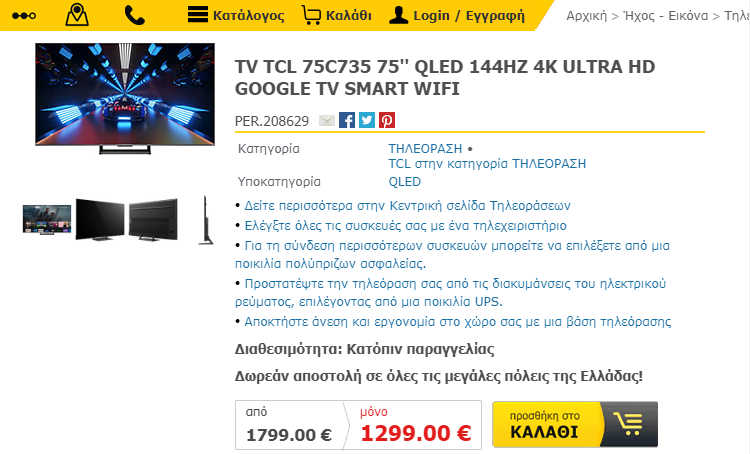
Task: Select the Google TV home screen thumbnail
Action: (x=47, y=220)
::::
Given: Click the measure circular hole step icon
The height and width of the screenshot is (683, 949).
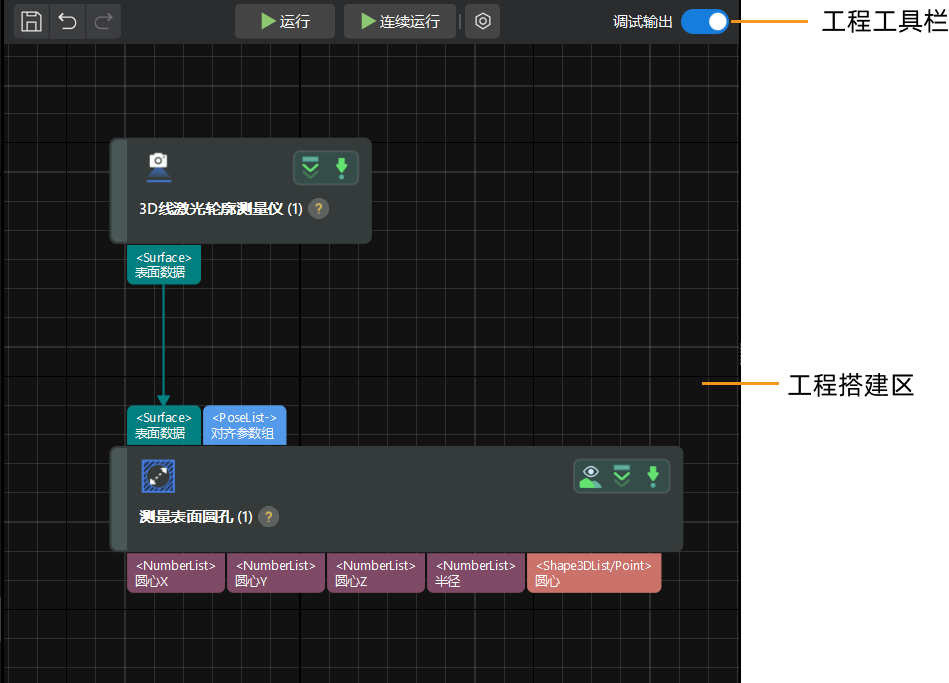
::::
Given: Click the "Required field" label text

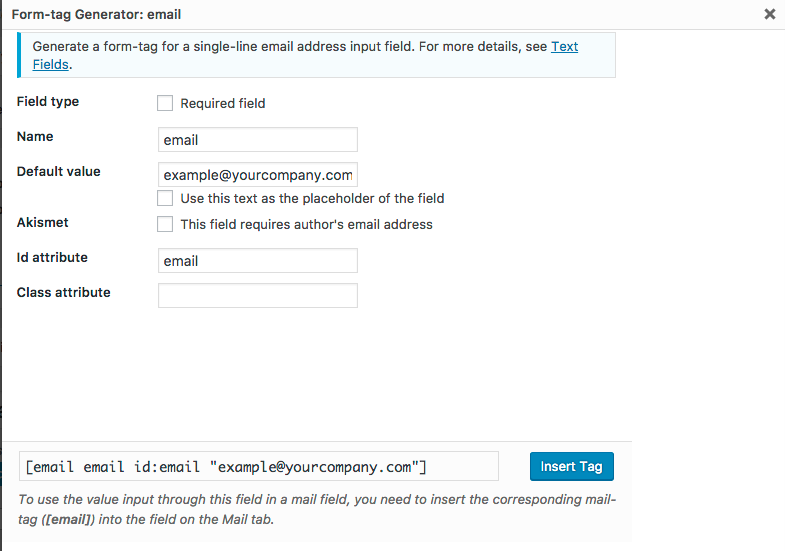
::::
#### [Exercise instructions]
A line qualifies when it holds the word "Click"; report all qualifying lines from the records above.

#### [Written reply]
Given: Click the measure circular hole step icon
Given: Click the "Required field" label text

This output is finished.